O ato que todos leram como um adiamento

A 14 de julho a Comissão Europeia adotou um ato delegado e, num dia, a cobertura tinha assentado numa única palavra: isenção. Os relógios inteligentes, as pulseiras de atividade e os óculos ligados, dizia-se, deixariam de ter de levar uma bateria que o cliente possa trocar. Os aparelhos selados estavam salvos.

Não é isso que o ato faz. A obrigação não desapareceu. Mudou de destinatário, e esse novo destinatário acaba por ser pago pelo proprietário.
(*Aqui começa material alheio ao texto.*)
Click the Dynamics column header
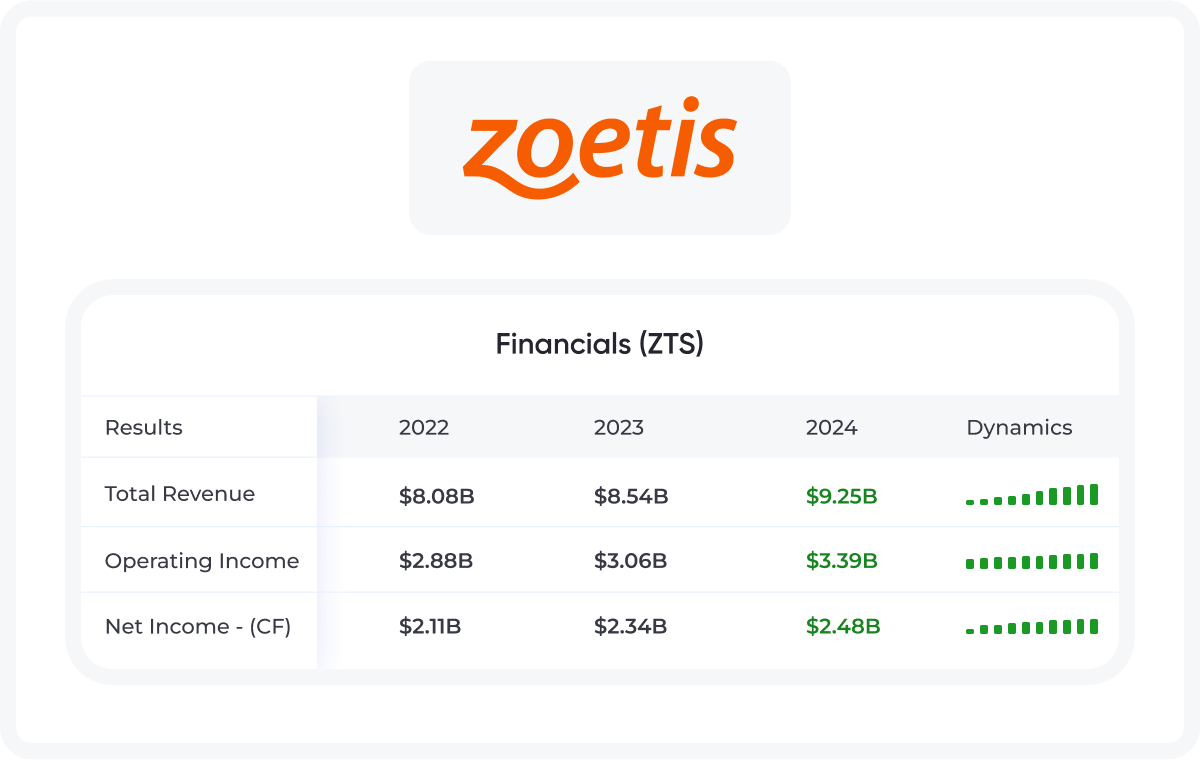 coord(1019,428)
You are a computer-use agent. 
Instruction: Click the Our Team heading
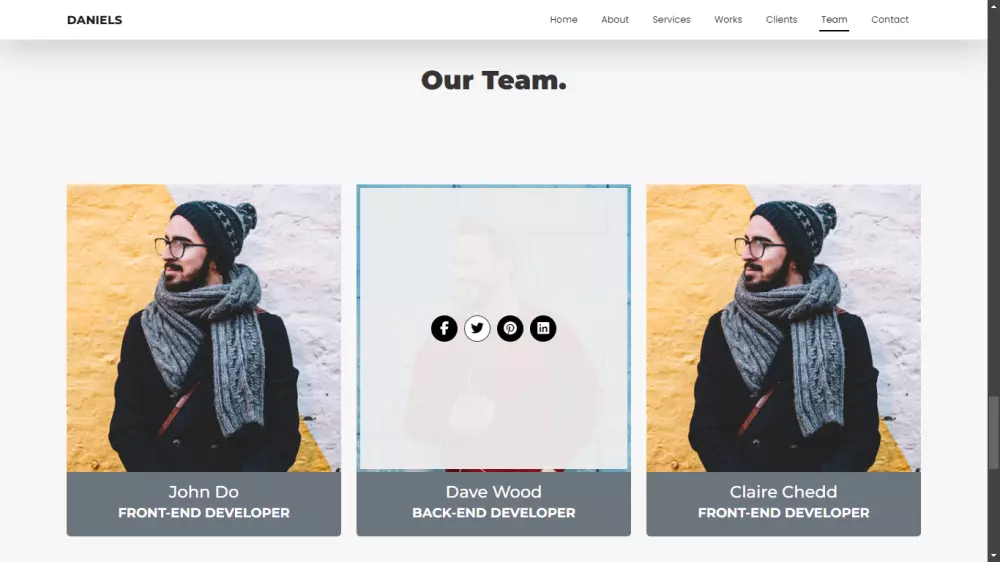[494, 80]
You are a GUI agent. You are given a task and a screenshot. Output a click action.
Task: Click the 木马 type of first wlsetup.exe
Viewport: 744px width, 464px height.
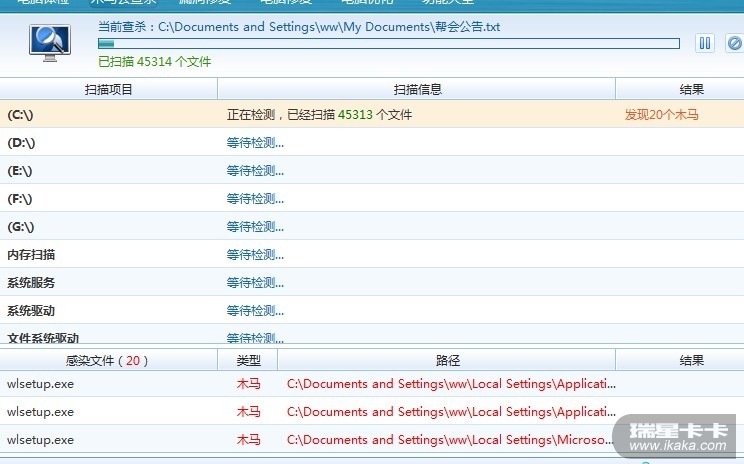[248, 384]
O que diz realmente o artigo 11.o

O artigo 11.o do Regulamento (UE) 2023/1542 aplica-se a partir de 18 de fevereiro de 2027. Exige que uma bateria portátil incorporada num produto possa ser facilmente retirada e substituída pelo utilizador final em qualquer momento da vida do produto, com ferramentas à venda no comércio e sem equipamento próprio do fabricante nem especializado.
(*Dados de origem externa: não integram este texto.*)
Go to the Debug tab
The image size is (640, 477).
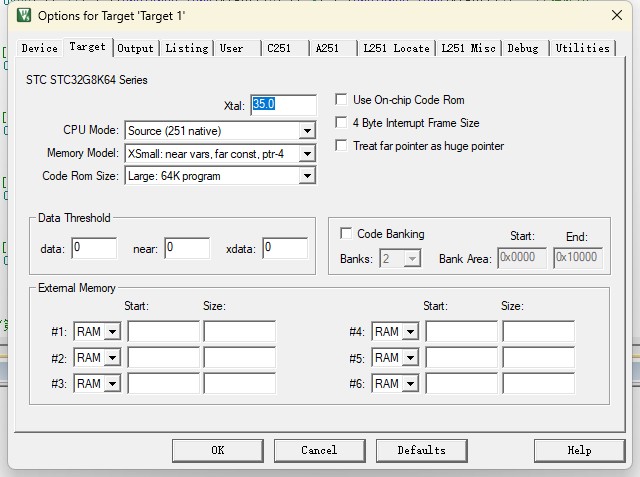(523, 48)
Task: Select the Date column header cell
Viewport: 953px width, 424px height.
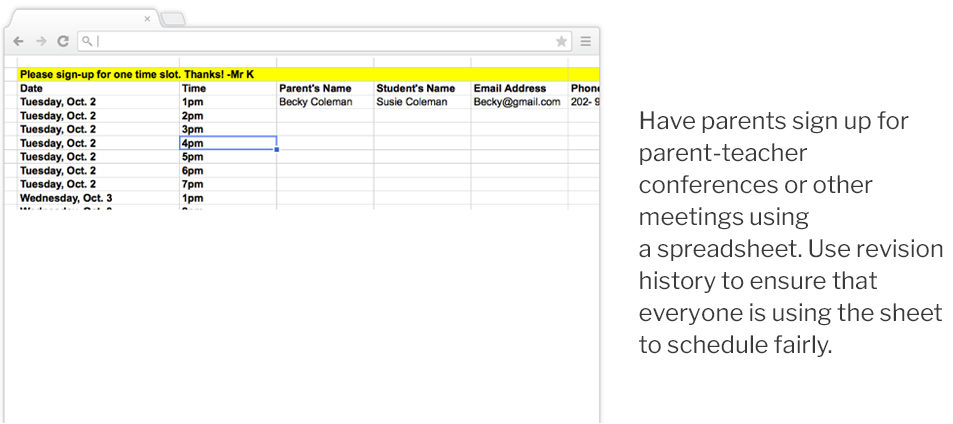Action: click(98, 88)
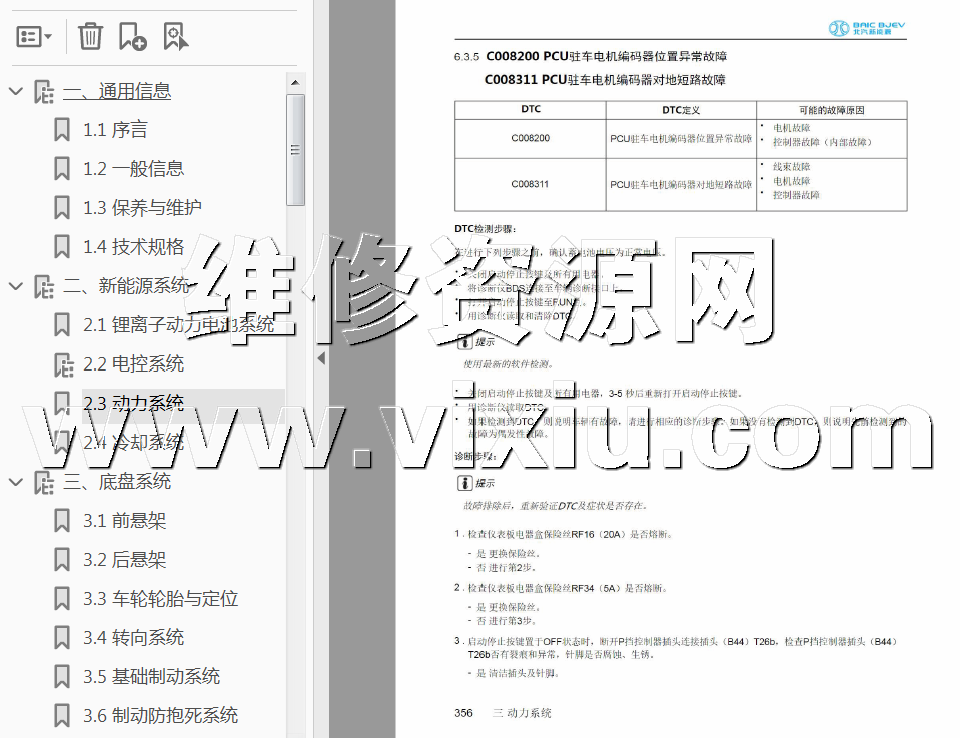Click the add new bookmark icon
Screen dimensions: 960x738
pos(132,37)
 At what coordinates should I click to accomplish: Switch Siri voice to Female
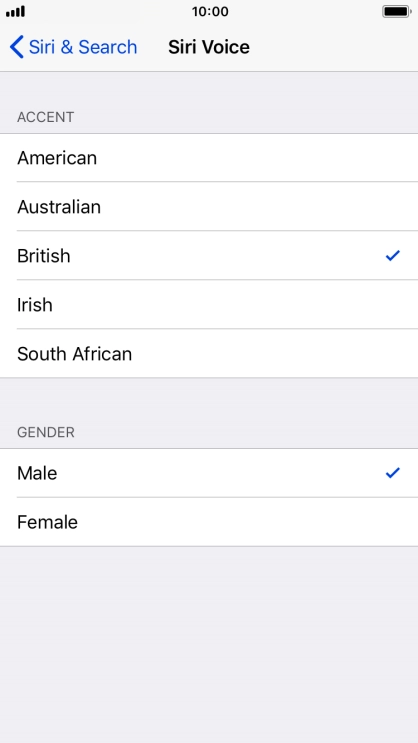coord(209,522)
O regulamento já previa derrogações muito limitadas antes deste mês. Os aparelhos concebidos para ambientes húmidos e determinados dispositivos médicos abrangidos pelos Regulamentos (UE) 2017/745 e 2017/746 seguem outra via: a bateria continua a ter de sair, mas quem a retira é um profissional independente.

Seis categorias, um dever transferido

O ato de 14 de julho acrescenta seis categorias a essa segunda via. São os dispositivos vestíveis, que para a Comissão abrangem relógios inteligentes, pulseiras de atividade, óculos ligados e tudo o que esteja integrado no vestuário; determinados dispositivos médicos; os brinquedos eletrónicos; os termómetros portáteis; os equipamentos telemáticos montados no tejadilho; e o equipamento sujeito às regras das atmosferas explosivas.
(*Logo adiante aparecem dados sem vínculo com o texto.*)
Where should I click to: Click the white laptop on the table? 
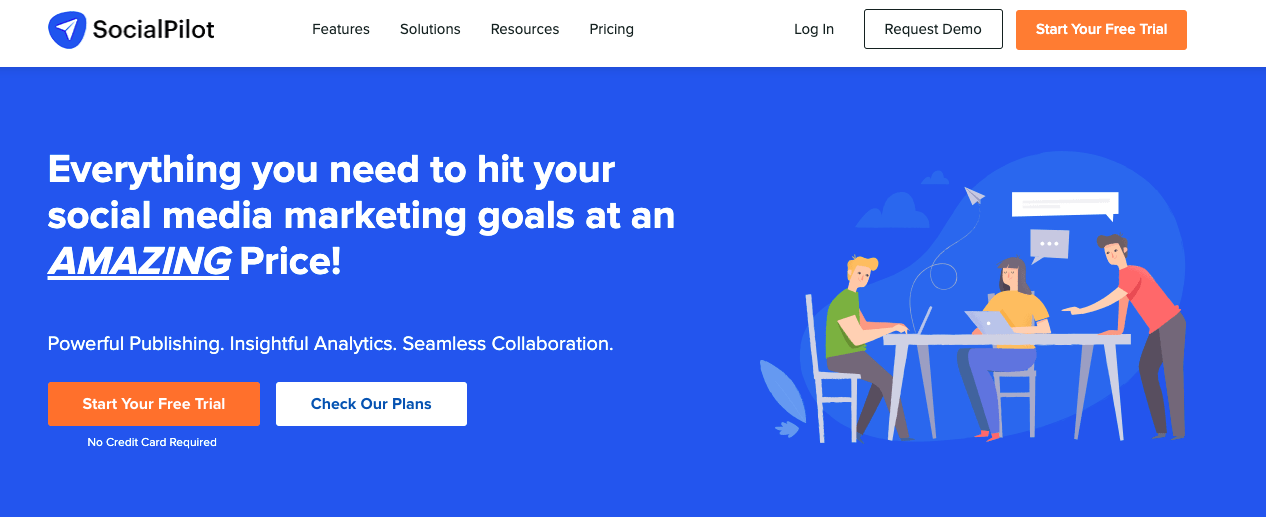(x=989, y=321)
Nenhuma sai do regulamento. Quem vende na UE tem de continuar a manter a bateria removível e substituível com ferramentas à venda no comércio. O que muda é quem tem o direito de o fazer, e um profissional independente não é o utilizador final nem, automaticamente, a assistência do próprio fabricante.

Direito aplicável ainda não é

Um ato delegado não está concluído quando a Comissão o adota. Este foi transmitido ao Parlamento Europeu e ao Conselho para escrutínio e só entra em vigor 20 dias após a publicação no Jornal Oficial se nenhuma das duas instituições se opuser. A Right to Repair Europe já deixou registada a sua pronúncia sobre as derrogações ao artigo 11.o.

A nossa leitura, que nenhuma fonte faz: as decisões de compra tomadas este mês assentam num instrumento a que ainda é possível opor-se. A data que está verdadeiramente fixada desde 2023, e que este mês não mexeu, é 18 de fevereiro de 2027.

O que pôr no próximo contrato

Quem gere uma frota de qualquer coisa daquela lista, e muitas empresas portuguesas fazem-no sem lhe chamar frota, passa a partir de fevereiro de 2027 por um canal de reparação profissional. Vestíveis do pessoal no terreno, telemática montada no tejadilho das carrinhas, terminais certificados para atmosferas explosivas na química, termómetros clínicos: em todos, tudo depende de alguém conseguir abrir a caixa.

Três linhas no próximo contrato resolvem. Indique o canal profissional independente. Fixe o preço por unidade da substituição da bateria. Fixe o prazo de resposta. Um fornecedor que não saiba responder está a orçamentar-lhe um aparelho com custos de assistência que ninguém cifrou.